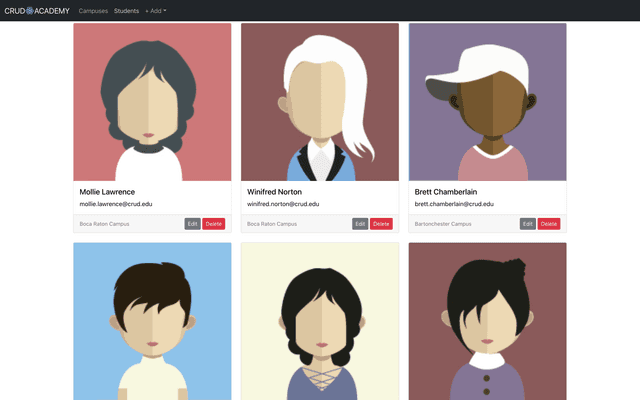Delete Brett Chamberlain's record
The width and height of the screenshot is (640, 400).
549,224
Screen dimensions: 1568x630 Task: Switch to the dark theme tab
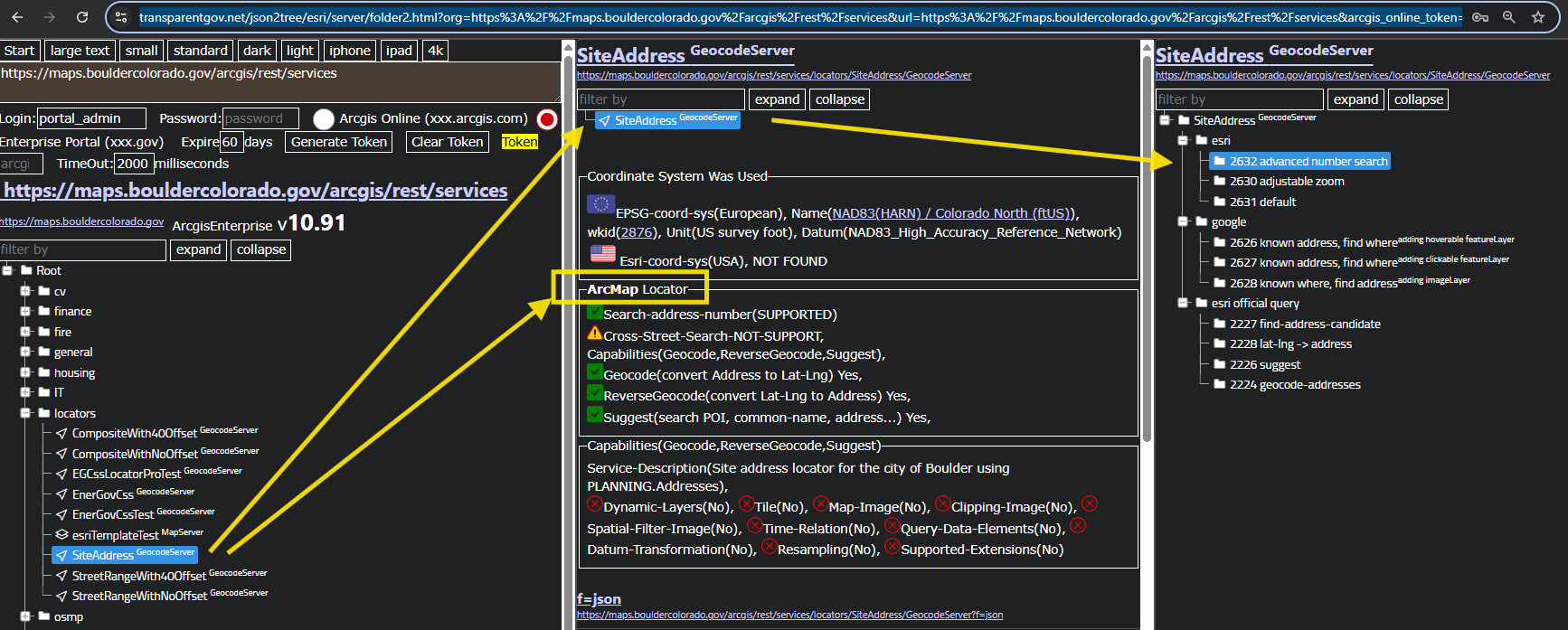[x=257, y=51]
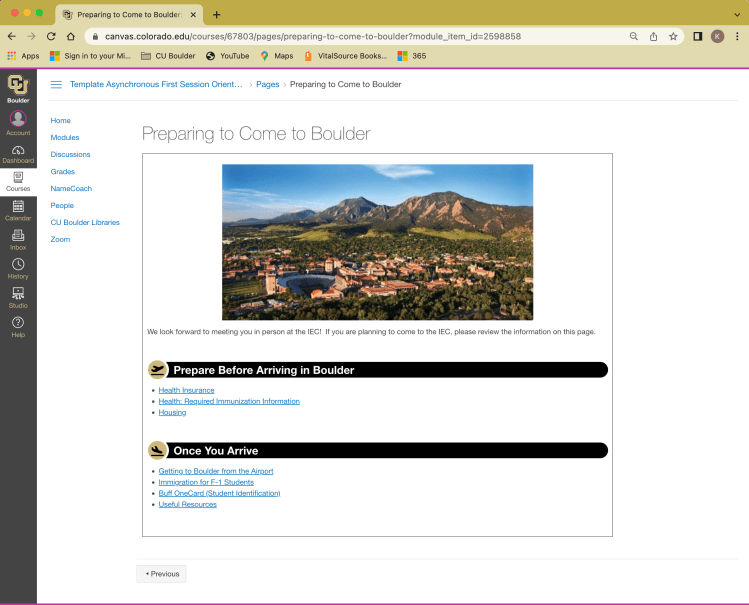Open the Canvas Inbox
Image resolution: width=749 pixels, height=605 pixels.
[x=18, y=239]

..........

_Task objective_
Please print exactly the lines from the one holding "Screen dimensions: 1568x630" through the final line of the data above, including both, and skip all pictures.

_Answer to the exercise_
Screen dimensions: 1568x630 Task: Switch to the dark theme tab
[x=257, y=51]
Open the Canvas Inbox
Image resolution: width=749 pixels, height=605 pixels.
[x=18, y=239]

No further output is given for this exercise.